[Exercise requirements]: Only the lines from the one containing "Image resolution: width=724" to the end of the data should be copied, exactly and without pictures.

╭──

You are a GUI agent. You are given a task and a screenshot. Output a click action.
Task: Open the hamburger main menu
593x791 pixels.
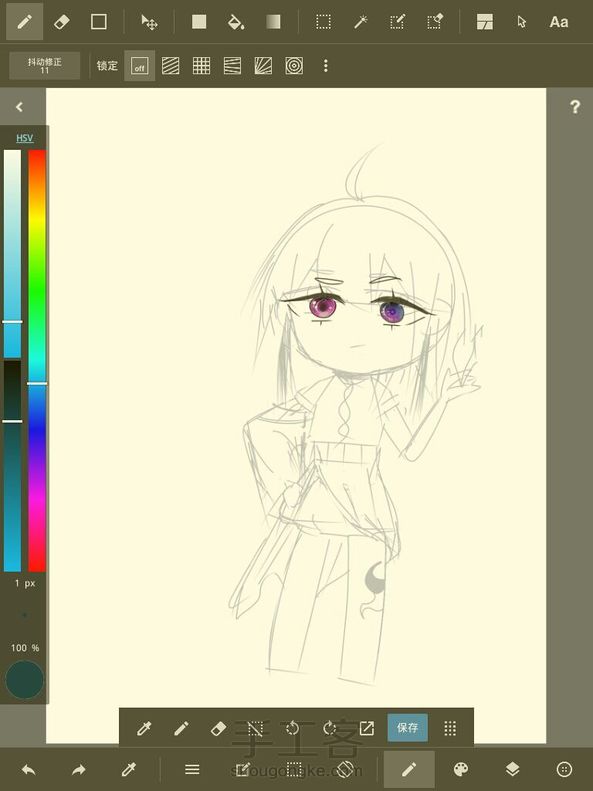(192, 769)
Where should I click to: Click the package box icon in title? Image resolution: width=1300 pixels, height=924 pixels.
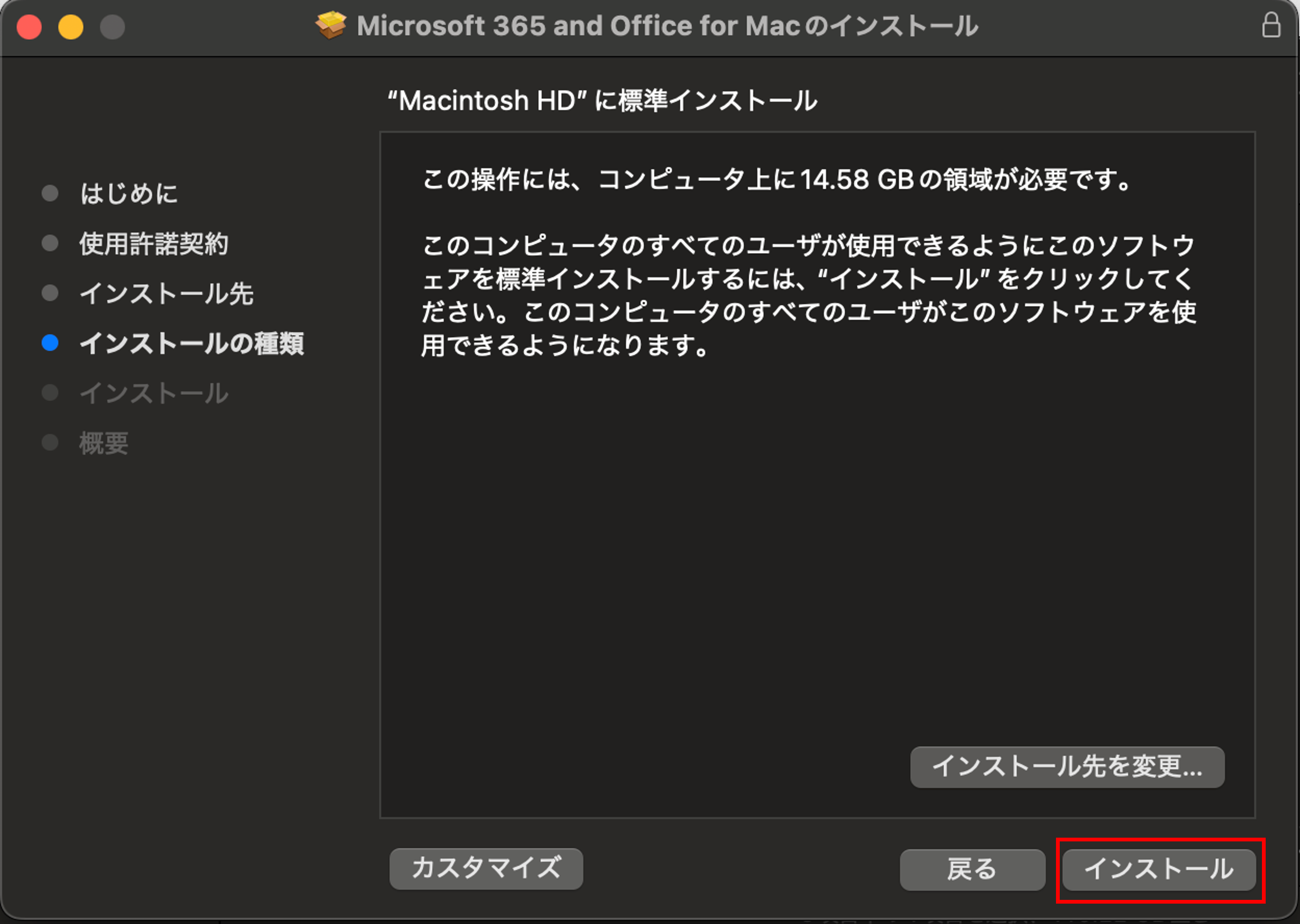[331, 25]
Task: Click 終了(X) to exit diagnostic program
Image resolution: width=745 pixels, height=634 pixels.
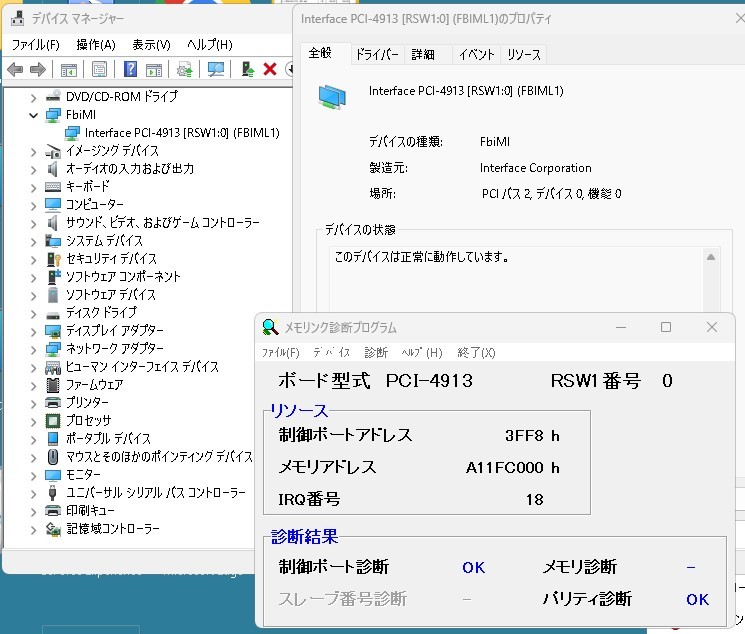Action: tap(476, 353)
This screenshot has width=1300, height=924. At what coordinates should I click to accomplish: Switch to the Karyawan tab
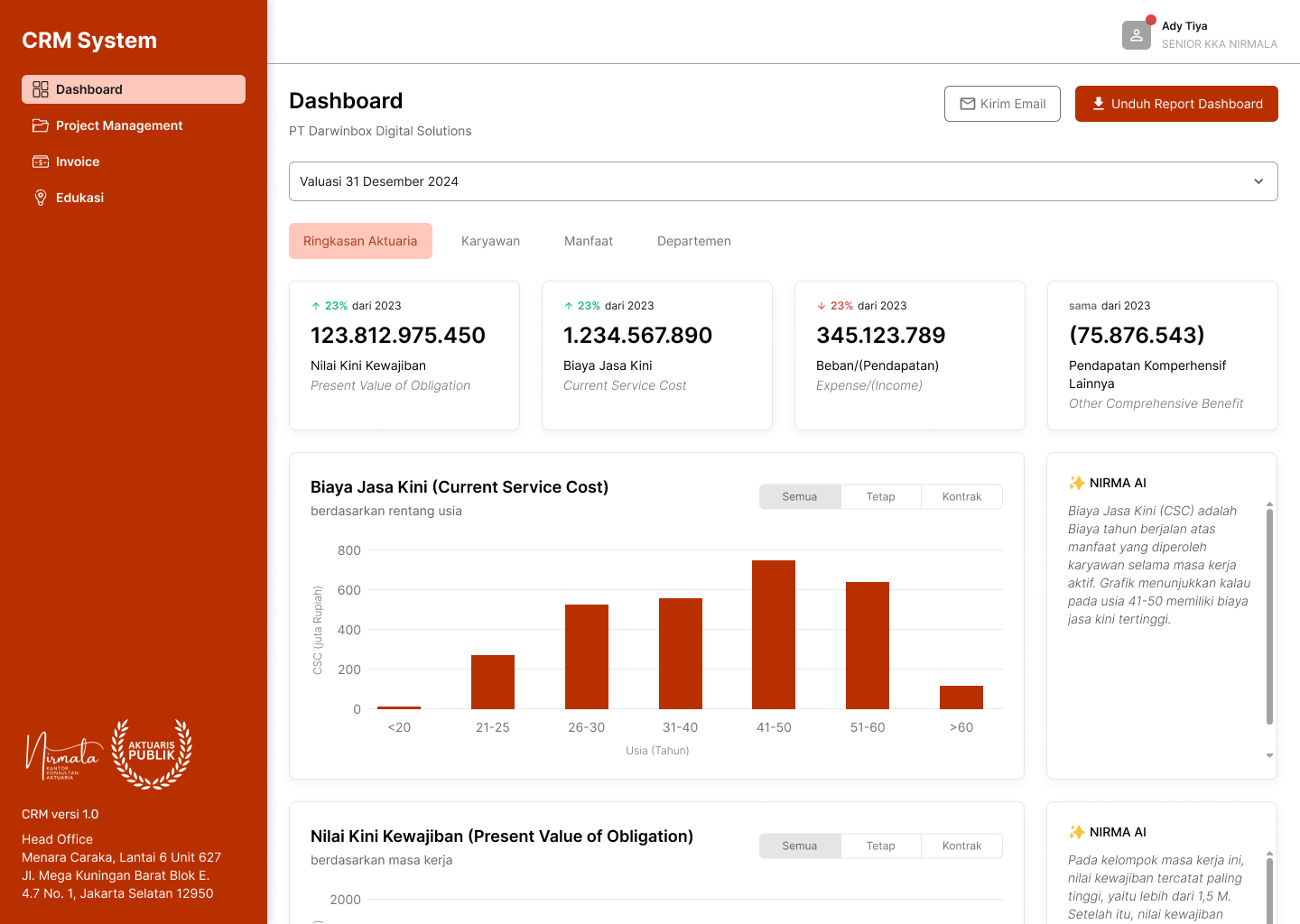coord(490,241)
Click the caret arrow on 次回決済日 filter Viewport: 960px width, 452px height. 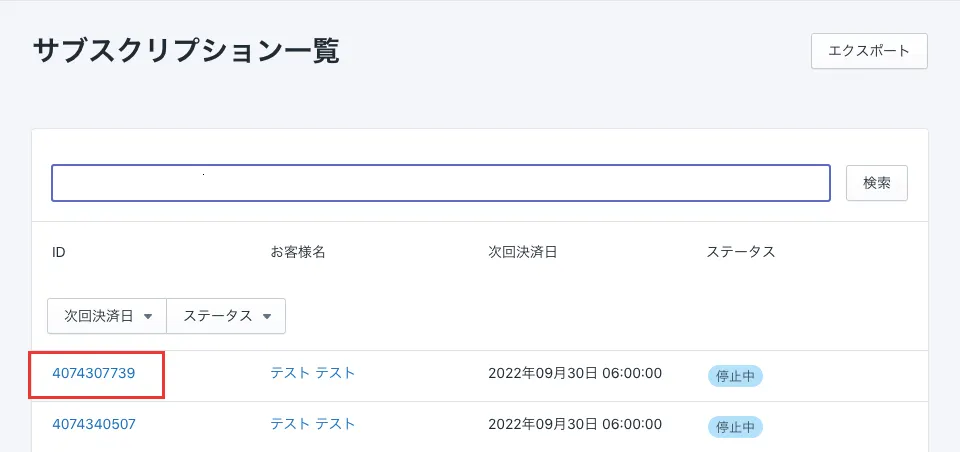[148, 317]
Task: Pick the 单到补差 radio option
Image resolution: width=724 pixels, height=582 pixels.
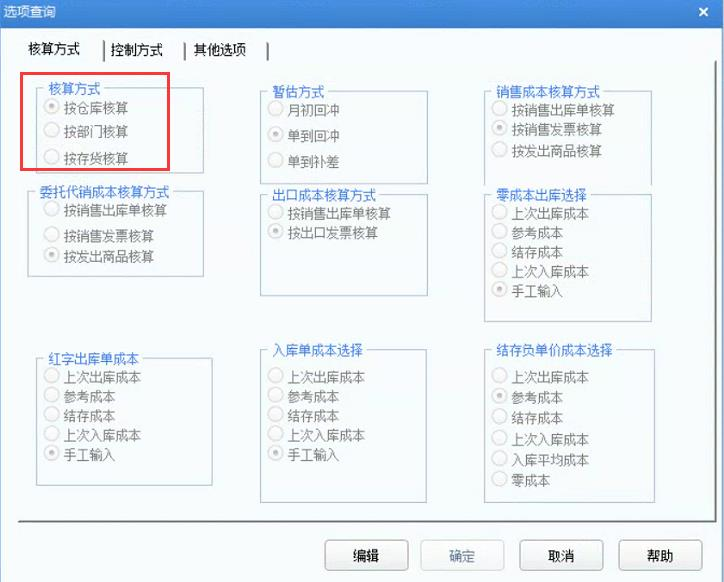Action: 276,160
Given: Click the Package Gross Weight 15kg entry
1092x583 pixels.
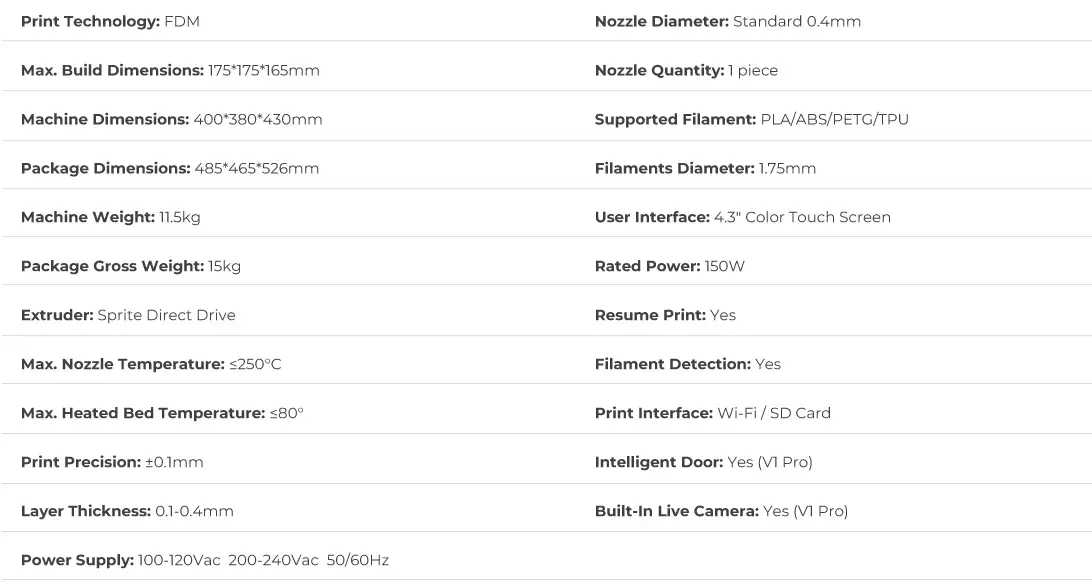Looking at the screenshot, I should click(130, 266).
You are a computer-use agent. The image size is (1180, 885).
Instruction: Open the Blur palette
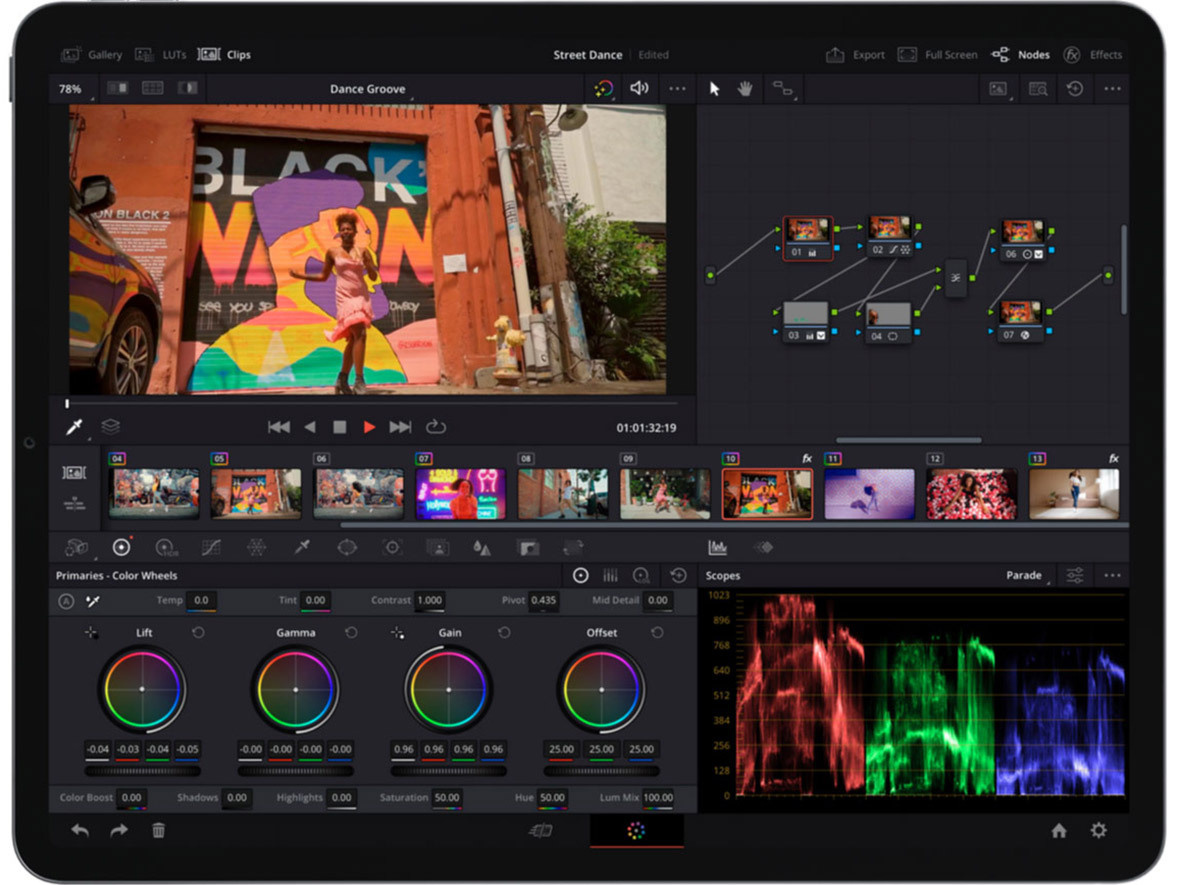tap(480, 547)
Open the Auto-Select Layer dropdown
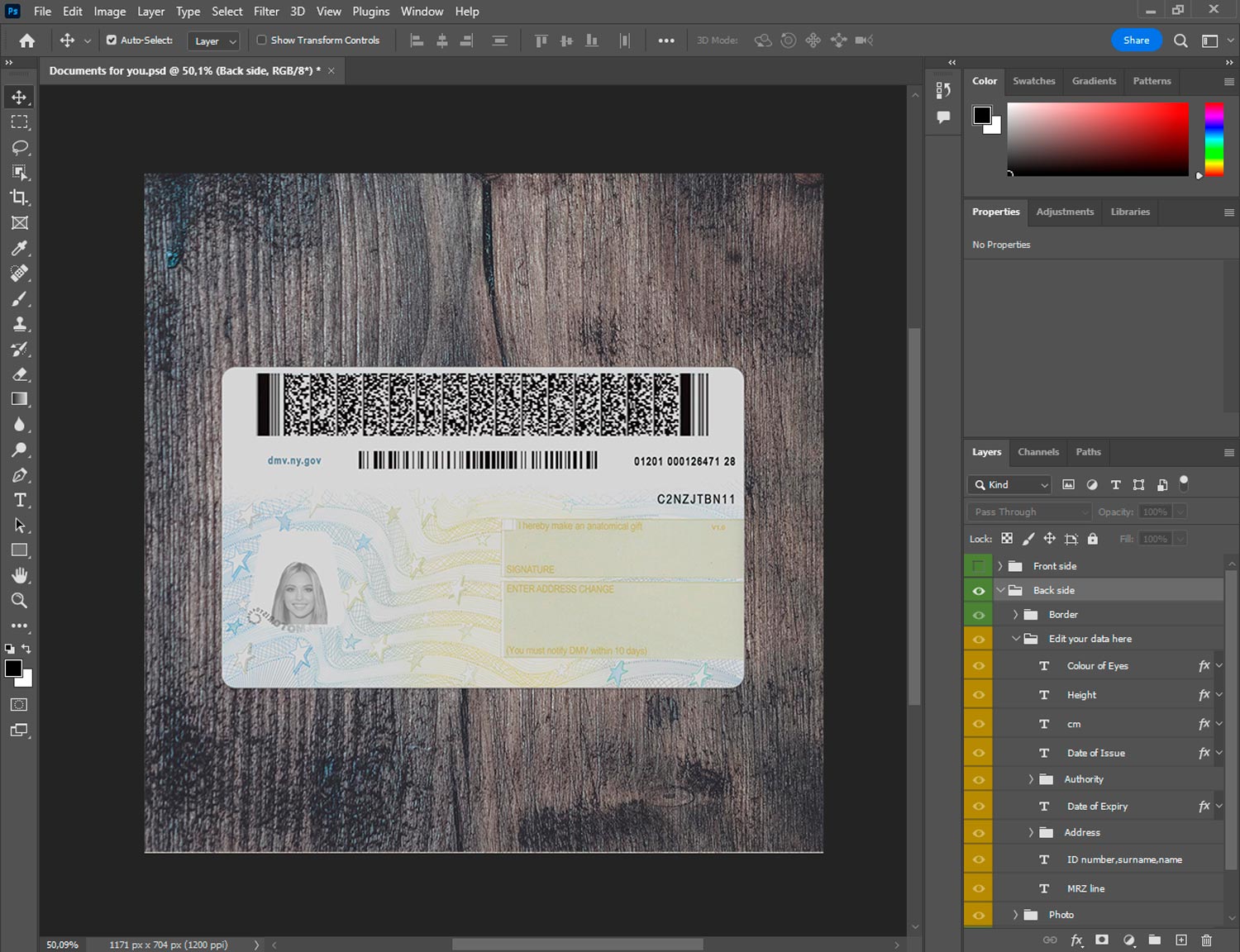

╰──

[Exercise output]:
Image resolution: width=724 pixels, height=582 pixels.
Action: 276,160
Given: Click the Package Gross Weight 15kg entry
1092x583 pixels.
Looking at the screenshot, I should click(130, 266).
You are a computer-use agent. The image size is (1180, 885).
Instruction: Open the Blur palette
tap(480, 547)
Open the Auto-Select Layer dropdown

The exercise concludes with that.